Records excerpted from a collection:

┌──

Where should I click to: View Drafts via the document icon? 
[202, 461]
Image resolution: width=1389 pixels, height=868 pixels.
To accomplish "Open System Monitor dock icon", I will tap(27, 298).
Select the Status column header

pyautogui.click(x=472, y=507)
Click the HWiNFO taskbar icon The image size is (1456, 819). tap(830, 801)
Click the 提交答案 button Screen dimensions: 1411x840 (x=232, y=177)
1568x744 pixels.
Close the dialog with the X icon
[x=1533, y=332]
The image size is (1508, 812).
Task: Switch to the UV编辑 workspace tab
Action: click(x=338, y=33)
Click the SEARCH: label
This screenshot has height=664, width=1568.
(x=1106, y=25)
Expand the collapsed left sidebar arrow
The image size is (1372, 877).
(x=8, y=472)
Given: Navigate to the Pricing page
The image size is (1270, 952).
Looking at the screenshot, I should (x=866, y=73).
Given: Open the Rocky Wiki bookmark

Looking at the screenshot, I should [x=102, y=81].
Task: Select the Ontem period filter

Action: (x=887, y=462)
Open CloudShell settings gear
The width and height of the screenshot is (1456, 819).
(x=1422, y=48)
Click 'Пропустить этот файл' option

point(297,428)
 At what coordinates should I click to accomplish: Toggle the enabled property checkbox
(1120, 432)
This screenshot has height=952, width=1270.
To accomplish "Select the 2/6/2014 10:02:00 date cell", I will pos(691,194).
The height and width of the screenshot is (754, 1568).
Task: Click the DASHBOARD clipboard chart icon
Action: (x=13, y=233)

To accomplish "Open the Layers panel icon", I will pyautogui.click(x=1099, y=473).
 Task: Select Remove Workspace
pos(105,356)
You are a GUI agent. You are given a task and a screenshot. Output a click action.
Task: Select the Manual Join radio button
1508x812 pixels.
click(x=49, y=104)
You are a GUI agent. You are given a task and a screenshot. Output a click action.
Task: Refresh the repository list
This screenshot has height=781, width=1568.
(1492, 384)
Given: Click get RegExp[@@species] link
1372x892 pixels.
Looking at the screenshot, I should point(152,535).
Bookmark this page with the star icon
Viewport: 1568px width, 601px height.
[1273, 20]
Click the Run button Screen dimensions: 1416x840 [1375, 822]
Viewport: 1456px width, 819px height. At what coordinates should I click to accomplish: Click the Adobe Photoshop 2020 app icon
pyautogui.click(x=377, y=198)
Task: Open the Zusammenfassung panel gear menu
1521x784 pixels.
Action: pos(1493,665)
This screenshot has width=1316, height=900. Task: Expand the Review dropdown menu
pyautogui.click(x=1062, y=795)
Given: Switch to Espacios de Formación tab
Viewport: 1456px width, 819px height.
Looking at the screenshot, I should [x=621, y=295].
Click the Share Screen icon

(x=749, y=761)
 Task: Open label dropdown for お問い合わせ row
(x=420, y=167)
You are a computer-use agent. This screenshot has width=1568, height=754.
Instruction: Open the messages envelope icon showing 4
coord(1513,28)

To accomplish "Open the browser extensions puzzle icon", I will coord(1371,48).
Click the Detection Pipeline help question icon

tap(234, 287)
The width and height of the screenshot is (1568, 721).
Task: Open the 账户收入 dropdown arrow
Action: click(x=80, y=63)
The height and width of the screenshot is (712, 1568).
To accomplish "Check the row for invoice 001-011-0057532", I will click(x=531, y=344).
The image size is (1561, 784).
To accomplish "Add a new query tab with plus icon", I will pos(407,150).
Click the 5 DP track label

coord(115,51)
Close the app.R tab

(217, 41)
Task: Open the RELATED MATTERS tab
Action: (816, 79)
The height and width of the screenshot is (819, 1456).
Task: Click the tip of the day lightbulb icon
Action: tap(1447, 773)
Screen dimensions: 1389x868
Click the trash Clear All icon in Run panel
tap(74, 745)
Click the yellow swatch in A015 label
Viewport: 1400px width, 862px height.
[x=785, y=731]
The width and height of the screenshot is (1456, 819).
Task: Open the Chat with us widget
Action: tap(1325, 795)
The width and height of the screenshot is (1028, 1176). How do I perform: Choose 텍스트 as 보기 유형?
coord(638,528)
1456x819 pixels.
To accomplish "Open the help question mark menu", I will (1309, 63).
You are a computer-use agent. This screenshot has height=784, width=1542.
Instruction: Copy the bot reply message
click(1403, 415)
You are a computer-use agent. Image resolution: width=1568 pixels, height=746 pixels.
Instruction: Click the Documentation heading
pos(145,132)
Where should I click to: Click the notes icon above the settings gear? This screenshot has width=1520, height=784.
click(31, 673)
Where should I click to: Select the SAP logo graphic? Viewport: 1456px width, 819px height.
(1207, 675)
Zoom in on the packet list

└──

• _Directions for this task_
Transcribe the data above so that every line matches exactly.

• _Written response_
Where should I click to: View Drafts via the document icon? 
[202, 461]
Image resolution: width=1389 pixels, height=868 pixels.
To accomplish "Open System Monitor dock icon", I will tap(27, 298).
Select the Status column header

pyautogui.click(x=472, y=507)
Click the HWiNFO taskbar icon The image size is (1456, 819). tap(830, 801)
Click the 提交答案 button Screen dimensions: 1411x840 (x=232, y=177)
1568x744 pixels.
Close the dialog with the X icon
[x=1533, y=332]
The image size is (1508, 812).
Task: Switch to the UV编辑 workspace tab
Action: click(x=338, y=33)
Click the SEARCH: label
This screenshot has height=664, width=1568.
(x=1106, y=25)
Expand the collapsed left sidebar arrow
The image size is (1372, 877).
(x=8, y=472)
Given: Navigate to the Pricing page
The image size is (1270, 952).
Looking at the screenshot, I should (x=866, y=73).
Given: Open the Rocky Wiki bookmark

Looking at the screenshot, I should [x=102, y=81].
Task: Select the Ontem period filter

Action: (x=887, y=462)
Open CloudShell settings gear
The width and height of the screenshot is (1456, 819).
(x=1422, y=48)
Click 'Пропустить этот файл' option

point(297,428)
 At what coordinates should I click to accomplish: Toggle the enabled property checkbox
(1120, 432)
This screenshot has height=952, width=1270.
To accomplish "Select the 2/6/2014 10:02:00 date cell", I will pos(691,194).
The height and width of the screenshot is (754, 1568).
Task: Click the DASHBOARD clipboard chart icon
Action: (x=13, y=233)

To accomplish "Open the Layers panel icon", I will pyautogui.click(x=1099, y=473).
 Task: Select Remove Workspace
pos(105,356)
You are a GUI agent. You are given a task and a screenshot. Output a click action.
Task: Select the Manual Join radio button
1508x812 pixels.
click(x=49, y=104)
You are a GUI agent. You are given a task and a screenshot. Output a click action.
Task: Refresh the repository list
This screenshot has height=781, width=1568.
(1492, 384)
Given: Click get RegExp[@@species] link
1372x892 pixels.
Looking at the screenshot, I should point(152,535).
Bookmark this page with the star icon
Viewport: 1568px width, 601px height.
[1273, 20]
Click the Run button Screen dimensions: 1416x840 [1375, 822]
Viewport: 1456px width, 819px height. At what coordinates should I click to accomplish: Click the Adobe Photoshop 2020 app icon
pyautogui.click(x=377, y=198)
Task: Open the Zusammenfassung panel gear menu
1521x784 pixels.
Action: pos(1493,665)
This screenshot has width=1316, height=900. Task: Expand the Review dropdown menu
pyautogui.click(x=1062, y=795)
Given: Switch to Espacios de Formación tab
Viewport: 1456px width, 819px height.
Looking at the screenshot, I should [x=621, y=295].
Click the Share Screen icon

(x=749, y=761)
 Task: Open label dropdown for お問い合わせ row
(x=420, y=167)
You are a computer-use agent. This screenshot has width=1568, height=754.
Instruction: Open the messages envelope icon showing 4
coord(1513,28)

To accomplish "Open the browser extensions puzzle icon", I will coord(1371,48).
Click the Detection Pipeline help question icon

tap(234, 287)
The width and height of the screenshot is (1568, 721).
Task: Open the 账户收入 dropdown arrow
Action: click(x=80, y=63)
The height and width of the screenshot is (712, 1568).
To accomplish "Check the row for invoice 001-011-0057532", I will click(x=531, y=344).
The image size is (1561, 784).
To accomplish "Add a new query tab with plus icon", I will pos(407,150).
Click the 5 DP track label

coord(115,51)
Close the app.R tab

(217, 41)
Task: Open the RELATED MATTERS tab
Action: (816, 79)
The height and width of the screenshot is (819, 1456).
Task: Click the tip of the day lightbulb icon
Action: tap(1447, 773)
Screen dimensions: 1389x868
Click the trash Clear All icon in Run panel
tap(74, 745)
Click the yellow swatch in A015 label
Viewport: 1400px width, 862px height.
[x=785, y=731]
The width and height of the screenshot is (1456, 819).
Task: Open the Chat with us widget
Action: tap(1325, 795)
The width and height of the screenshot is (1028, 1176). How do I perform: Choose 텍스트 as 보기 유형?
coord(638,528)
1456x819 pixels.
To accomplish "Open the help question mark menu", I will (1309, 63).
You are a computer-use agent. This screenshot has height=784, width=1542.
Instruction: Copy the bot reply message
click(1403, 415)
You are a computer-use agent. Image resolution: width=1568 pixels, height=746 pixels.
Instruction: Click the Documentation heading
pos(145,132)
Where should I click to: Click the notes icon above the settings gear? This screenshot has width=1520, height=784.
click(31, 673)
Where should I click to: Select the SAP logo graphic? Viewport: 1456px width, 819px height.
(1207, 675)
Zoom in on the packet list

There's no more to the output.